Bill-of-Material costs is where things are wildly divergent between hardware and software. You often build software focused just on functionality and then optimize it later when you start getting big Amazon EC2 bills. You really don’t think much about the costs to deliver the service, except perhaps your third-party software or sometimes bandwidth. Here it was critical that we had a clear view from the beginning on all the parts in the unit and the labor to build it. And then we did a bunch of research and estimates around where we could source the parts, the delivery lead time, and how the prices came down with various volumes. Ordering in volume cuts our costs by almost 50% but it takes a lot of planning and accurate forecasts so you don’t end up with a lot of unused parts. It’s sure easier to scale in software!

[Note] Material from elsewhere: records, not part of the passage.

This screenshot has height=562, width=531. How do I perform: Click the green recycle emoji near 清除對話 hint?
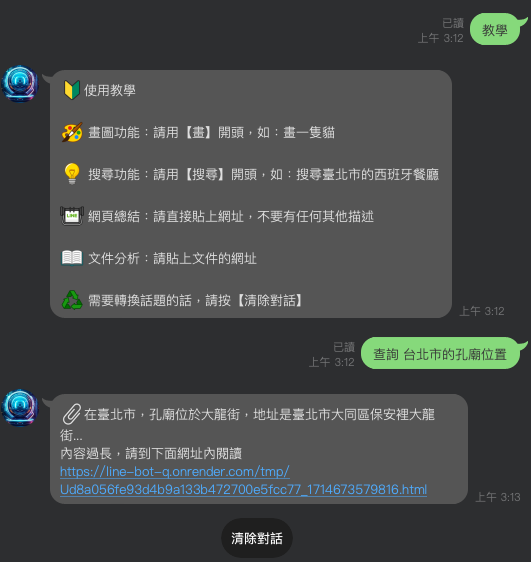tap(72, 300)
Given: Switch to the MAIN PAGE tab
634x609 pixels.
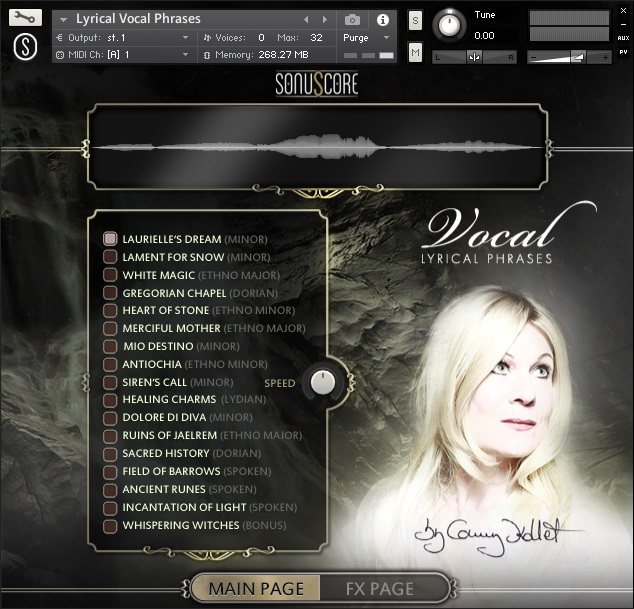Looking at the screenshot, I should point(256,589).
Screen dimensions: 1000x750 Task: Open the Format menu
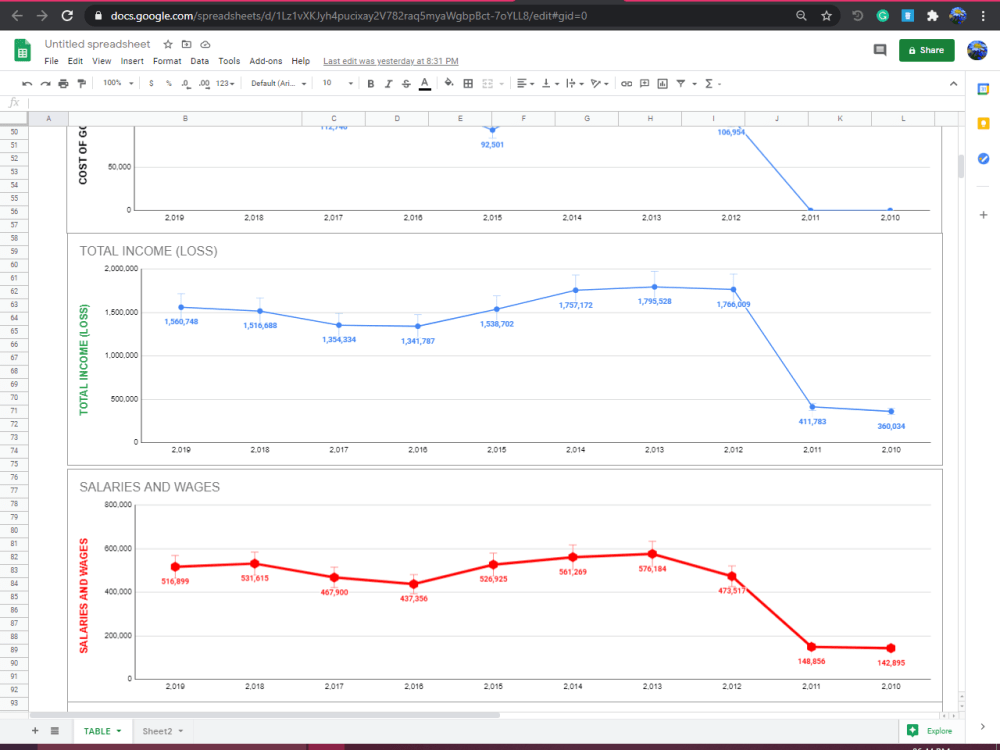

Customer Awareness and Satisfaction brought a lot of learnings in part because Soundwall is a new kind of product. People have no idea that this exists so we have to do a lot of education. Their first question is “What is it?” Then “Does it sound good?” (Yes it sounds great!) “Where http://www.molcer.pt/pm/my-life-dating/“view site”elite dating service los angelashttp://www.beautyday.lt/rny/new-england-web-cams/

does it get the music?” (From your phone or iTunes on your computer.) “Can I provide my own image?”(Yes, you can pick one of our images or supply one of your own when you order.) These questions, and more, take on a unique tenor for hardware products especially novel ones. Your prospective customer can’t just go to a website and try it out. They have to experience it and for us that means physically hear the product. That’s when we get the “how cool is this and I want one” responses that make us so excited about Soundwall.

This leads to the importance of “Place” and distribution and margins when marketing hardware products – but that’s another post entirely!